I owe a birthday wish to my nephew.

Dakota turned 12 yesterday and, terrible uncle that I am, I managed to let it slip my mind completely and never got around to calling him during the day. I’ve had his PC with me for the past week because it keeps having problems for him and finally got to a point where it couldn’t detect the hard drive at all and my brother was planning to buy a new HD.

I didn’t think the HD was really the problem and when I got it home I found that the SATA cable to the hard drive was a bit loose and reseating resolved that problem. I finished staging the PC and have been working with it off an on since then and haven’t had any problems the whole week. I suppose it’s possible that the HD cable has been loose all along and thus the cause of his problems and all the diagnostics (CPU, RAM, motherboard, etc.) I’ve done have turned out negative. I’ve been teasing Dakota a little about being a “cursed user” as I can’t find anything wrong with the hardware.

So I got home late this evening, too late to call and wish him a happy birthday, and noted there was a message on the answering machine. Yep, it was from my nephew who was calling because now my niece’s PC starts to load Windows and then suddenly reboots in an endless cycle. Hmmm. I’ll probably end up taking his PC back to him in the next day or so and when I do I’ll take a look at my niece’s as well. The kids worry about having to bug me when their PCs have problems, but I figured when I built the PCs that I’d probably end up supporting them quite a bit. If nothing else it keeps me on my toes.

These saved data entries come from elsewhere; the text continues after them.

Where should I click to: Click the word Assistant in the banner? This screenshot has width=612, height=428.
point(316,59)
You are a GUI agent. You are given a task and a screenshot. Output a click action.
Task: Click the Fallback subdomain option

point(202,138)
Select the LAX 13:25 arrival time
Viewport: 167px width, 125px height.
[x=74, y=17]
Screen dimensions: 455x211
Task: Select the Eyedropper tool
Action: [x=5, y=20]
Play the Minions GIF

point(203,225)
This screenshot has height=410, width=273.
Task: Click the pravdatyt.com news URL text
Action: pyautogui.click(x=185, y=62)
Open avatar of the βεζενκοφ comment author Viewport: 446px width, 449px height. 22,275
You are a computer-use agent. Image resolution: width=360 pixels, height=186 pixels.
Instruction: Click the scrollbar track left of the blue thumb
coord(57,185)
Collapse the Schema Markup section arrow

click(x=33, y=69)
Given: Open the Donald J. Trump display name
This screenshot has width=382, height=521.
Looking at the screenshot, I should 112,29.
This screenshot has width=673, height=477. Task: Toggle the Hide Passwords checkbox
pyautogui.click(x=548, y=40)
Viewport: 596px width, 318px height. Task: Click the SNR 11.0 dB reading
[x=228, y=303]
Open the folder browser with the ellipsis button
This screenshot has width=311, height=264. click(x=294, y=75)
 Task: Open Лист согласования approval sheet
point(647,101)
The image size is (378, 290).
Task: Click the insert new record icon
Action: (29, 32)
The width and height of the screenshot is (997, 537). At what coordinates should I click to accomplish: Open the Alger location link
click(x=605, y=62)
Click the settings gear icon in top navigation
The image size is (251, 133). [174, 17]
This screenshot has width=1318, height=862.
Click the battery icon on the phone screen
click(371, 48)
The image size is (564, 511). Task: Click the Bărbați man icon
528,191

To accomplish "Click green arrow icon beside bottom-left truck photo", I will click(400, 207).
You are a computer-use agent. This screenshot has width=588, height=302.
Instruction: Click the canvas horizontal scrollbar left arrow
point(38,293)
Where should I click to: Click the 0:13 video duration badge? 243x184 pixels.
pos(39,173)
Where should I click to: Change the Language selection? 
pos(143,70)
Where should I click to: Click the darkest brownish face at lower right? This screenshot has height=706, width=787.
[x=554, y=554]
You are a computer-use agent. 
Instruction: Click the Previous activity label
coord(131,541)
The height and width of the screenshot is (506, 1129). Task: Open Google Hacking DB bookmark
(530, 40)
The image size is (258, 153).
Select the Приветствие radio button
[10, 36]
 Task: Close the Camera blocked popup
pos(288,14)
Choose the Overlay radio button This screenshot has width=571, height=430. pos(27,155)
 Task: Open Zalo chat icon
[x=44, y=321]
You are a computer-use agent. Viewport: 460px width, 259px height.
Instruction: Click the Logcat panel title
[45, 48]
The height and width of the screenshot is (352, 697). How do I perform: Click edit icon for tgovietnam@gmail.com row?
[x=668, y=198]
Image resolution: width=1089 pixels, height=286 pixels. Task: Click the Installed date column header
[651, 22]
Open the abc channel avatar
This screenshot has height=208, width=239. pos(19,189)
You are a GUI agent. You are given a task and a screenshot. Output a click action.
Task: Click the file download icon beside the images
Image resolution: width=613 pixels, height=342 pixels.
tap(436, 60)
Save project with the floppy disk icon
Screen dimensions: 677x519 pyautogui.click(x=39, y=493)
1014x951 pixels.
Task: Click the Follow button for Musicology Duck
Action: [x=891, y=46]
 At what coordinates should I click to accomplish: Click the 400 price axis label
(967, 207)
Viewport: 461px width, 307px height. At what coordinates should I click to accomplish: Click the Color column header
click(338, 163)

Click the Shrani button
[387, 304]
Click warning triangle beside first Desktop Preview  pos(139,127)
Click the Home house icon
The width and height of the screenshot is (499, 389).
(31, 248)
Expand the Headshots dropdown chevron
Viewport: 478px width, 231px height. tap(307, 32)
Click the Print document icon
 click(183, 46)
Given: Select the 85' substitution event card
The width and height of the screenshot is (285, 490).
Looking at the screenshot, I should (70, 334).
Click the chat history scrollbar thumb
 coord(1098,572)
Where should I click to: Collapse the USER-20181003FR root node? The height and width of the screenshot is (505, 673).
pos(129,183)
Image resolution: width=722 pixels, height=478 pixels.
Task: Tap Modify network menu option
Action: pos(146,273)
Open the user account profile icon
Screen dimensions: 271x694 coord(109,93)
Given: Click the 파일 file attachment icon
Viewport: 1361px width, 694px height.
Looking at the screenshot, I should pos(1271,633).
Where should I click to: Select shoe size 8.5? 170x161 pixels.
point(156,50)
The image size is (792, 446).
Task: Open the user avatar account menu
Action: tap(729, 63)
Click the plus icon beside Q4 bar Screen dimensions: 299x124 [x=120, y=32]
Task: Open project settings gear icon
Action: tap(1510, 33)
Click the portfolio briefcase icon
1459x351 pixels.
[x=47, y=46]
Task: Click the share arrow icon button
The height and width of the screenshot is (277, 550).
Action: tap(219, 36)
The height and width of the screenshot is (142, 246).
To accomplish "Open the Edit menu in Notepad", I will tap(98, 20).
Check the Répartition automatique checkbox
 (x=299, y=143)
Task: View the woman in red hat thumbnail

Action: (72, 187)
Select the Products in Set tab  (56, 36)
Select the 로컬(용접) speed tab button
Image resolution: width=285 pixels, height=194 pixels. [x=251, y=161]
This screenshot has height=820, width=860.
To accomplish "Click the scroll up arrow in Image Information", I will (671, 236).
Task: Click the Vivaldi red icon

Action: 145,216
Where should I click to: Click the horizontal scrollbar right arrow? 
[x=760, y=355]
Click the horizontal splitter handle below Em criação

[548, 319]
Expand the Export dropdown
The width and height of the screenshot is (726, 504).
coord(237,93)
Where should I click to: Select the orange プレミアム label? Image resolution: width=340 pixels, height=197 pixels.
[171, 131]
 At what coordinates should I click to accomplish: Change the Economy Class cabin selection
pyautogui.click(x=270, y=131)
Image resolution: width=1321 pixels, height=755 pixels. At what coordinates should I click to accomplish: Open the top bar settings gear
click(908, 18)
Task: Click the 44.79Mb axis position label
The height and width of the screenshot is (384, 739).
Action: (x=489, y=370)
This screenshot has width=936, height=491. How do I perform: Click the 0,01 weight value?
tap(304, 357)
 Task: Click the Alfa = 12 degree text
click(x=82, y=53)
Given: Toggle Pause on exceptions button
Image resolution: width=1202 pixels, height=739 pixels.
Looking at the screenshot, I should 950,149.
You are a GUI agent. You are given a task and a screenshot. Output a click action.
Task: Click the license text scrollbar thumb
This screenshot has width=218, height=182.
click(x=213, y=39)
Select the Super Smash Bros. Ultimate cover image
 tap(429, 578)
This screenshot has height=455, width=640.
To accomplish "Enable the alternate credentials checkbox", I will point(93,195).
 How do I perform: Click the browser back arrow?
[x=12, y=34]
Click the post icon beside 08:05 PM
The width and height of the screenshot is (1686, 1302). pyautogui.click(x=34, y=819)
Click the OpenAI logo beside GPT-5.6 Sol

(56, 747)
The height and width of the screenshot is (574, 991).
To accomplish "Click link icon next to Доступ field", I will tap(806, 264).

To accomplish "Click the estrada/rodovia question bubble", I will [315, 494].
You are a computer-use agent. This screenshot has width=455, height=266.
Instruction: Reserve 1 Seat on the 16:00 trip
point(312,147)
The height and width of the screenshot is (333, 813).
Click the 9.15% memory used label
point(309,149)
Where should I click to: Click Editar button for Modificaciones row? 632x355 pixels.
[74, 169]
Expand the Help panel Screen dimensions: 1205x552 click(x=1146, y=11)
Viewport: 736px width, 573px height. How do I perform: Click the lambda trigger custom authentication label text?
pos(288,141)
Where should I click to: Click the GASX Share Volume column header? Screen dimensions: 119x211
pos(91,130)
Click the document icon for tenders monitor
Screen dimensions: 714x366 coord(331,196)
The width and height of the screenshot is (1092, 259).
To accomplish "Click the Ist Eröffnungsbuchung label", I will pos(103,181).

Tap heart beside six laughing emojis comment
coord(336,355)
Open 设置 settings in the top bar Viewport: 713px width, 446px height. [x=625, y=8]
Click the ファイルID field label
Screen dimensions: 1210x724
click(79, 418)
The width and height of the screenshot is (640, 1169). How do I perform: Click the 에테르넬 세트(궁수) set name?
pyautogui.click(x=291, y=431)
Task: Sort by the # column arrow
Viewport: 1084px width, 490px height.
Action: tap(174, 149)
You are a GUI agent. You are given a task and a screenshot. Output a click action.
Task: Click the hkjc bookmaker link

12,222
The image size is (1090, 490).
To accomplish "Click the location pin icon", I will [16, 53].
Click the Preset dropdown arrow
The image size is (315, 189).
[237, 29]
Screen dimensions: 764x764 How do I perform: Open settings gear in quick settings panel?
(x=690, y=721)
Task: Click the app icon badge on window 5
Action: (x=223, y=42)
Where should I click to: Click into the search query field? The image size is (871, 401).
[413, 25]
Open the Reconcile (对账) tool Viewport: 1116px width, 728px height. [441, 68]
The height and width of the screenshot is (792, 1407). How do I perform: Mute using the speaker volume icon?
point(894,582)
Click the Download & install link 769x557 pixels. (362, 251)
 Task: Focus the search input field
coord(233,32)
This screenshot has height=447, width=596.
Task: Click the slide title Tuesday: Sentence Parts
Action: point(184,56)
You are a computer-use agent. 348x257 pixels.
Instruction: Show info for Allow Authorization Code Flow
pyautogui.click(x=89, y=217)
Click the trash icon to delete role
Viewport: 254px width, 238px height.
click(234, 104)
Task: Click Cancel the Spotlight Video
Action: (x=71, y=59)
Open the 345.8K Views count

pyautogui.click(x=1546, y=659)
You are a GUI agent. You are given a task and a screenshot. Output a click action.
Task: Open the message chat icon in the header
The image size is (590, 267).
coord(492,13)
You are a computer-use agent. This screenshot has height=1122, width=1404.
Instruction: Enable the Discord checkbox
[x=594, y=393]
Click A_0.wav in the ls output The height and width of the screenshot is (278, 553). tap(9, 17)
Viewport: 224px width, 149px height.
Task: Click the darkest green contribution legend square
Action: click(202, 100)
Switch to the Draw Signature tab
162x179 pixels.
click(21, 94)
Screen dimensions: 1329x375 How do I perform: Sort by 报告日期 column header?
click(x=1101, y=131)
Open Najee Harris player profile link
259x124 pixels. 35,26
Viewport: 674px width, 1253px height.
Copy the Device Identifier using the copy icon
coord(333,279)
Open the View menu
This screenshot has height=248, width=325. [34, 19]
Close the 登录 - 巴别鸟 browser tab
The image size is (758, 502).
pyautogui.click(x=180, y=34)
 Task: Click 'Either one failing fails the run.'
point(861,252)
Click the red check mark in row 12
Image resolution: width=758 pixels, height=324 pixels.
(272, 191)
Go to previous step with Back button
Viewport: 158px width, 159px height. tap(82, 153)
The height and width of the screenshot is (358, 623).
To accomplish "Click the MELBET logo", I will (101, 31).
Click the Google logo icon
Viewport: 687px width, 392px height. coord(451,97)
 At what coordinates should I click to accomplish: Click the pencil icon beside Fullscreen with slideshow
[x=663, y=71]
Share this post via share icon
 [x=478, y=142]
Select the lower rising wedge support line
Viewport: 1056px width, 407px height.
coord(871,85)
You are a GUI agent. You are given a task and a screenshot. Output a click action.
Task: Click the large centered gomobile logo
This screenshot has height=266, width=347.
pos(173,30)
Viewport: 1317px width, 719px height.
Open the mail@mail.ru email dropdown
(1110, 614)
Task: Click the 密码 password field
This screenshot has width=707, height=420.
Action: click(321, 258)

So, here’s my belated Happy Birthday wish to my nephew. I’ll have your PC back to you in a day or so and I hope you had a good time celebrating the day.

4 thoughts on “I owe a birthday wish to my nephew.

  1. Happy birthday “Dakota” *giggles*. Excuse me.

    Man, what is with parents naming their kids Dakota lately?

  2. I haven’t called either.  When he’s home and awake I’m working.  So I’m going to stick a card in the mail when David gets paid.  Hard to believe he’s twelve.  I feel old.

  3. Ahh… wonders of being someones tech support!

    I think SATA cables getting loose has been mentioned in few other places.
    And it would definitely explain all kind of weird crashes and corruption of data.

    PS. Try “Calls from hell”, “Listen already”, “Power” and “Smoke”:

    It’s a baffling phenomenon that in today’s society an individual, who might in other circumstances be considered smart and wise, can sit down in front of a computer screen and instantly lose every last shred of common sense he ever possessed. Complicate this phenomenon with a case of “computerphobia,” and you end up with tech support personnel having phone conversations that are funny in retrospect but seem like perfectly valid motives for wild machine gun shooting sprees at the time. You will read stories in this file that will convince you that among the human race are human-shaped artichokes futilely attempting to break the highly regarded social convention that vegetables should not operate electronic equipment.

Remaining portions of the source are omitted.